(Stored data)
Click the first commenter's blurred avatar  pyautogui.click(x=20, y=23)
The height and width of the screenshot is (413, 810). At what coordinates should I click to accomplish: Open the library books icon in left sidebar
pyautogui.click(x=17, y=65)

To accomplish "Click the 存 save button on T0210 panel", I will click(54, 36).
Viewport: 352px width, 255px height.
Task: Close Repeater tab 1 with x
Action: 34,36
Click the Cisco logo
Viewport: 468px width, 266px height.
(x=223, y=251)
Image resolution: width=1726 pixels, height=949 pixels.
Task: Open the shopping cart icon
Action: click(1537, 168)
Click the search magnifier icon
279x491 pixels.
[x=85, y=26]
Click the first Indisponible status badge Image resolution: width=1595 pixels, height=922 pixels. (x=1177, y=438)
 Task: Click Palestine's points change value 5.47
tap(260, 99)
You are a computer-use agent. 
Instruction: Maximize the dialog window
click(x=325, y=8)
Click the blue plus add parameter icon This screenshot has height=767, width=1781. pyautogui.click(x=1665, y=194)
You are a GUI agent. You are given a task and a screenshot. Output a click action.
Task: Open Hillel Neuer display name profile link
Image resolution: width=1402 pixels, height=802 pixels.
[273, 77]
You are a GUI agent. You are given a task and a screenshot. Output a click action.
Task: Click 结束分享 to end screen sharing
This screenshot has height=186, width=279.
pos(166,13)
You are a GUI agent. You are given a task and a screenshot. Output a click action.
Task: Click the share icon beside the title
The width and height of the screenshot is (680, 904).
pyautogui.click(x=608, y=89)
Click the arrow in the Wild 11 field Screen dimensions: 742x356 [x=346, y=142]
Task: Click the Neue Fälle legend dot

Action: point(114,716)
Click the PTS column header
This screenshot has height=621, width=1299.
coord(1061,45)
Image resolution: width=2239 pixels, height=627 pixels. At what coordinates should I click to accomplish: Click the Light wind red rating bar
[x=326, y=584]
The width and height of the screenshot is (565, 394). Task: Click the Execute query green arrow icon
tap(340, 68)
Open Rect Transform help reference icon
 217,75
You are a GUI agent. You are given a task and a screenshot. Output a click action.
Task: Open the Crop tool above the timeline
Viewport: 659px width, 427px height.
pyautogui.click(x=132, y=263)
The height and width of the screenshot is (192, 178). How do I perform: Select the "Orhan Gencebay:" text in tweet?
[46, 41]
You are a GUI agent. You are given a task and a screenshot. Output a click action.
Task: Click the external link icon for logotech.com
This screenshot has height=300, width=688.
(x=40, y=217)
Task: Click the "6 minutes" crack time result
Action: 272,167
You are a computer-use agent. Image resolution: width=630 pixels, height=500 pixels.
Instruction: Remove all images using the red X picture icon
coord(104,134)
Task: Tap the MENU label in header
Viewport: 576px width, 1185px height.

**Requirement:** Extract every line from the records above that contains the word "computer".

**Exercise answer:**
You are a computer-use agent. 
You are a computer-use agent. Image resolution: width=630 pixels, height=500 pixels.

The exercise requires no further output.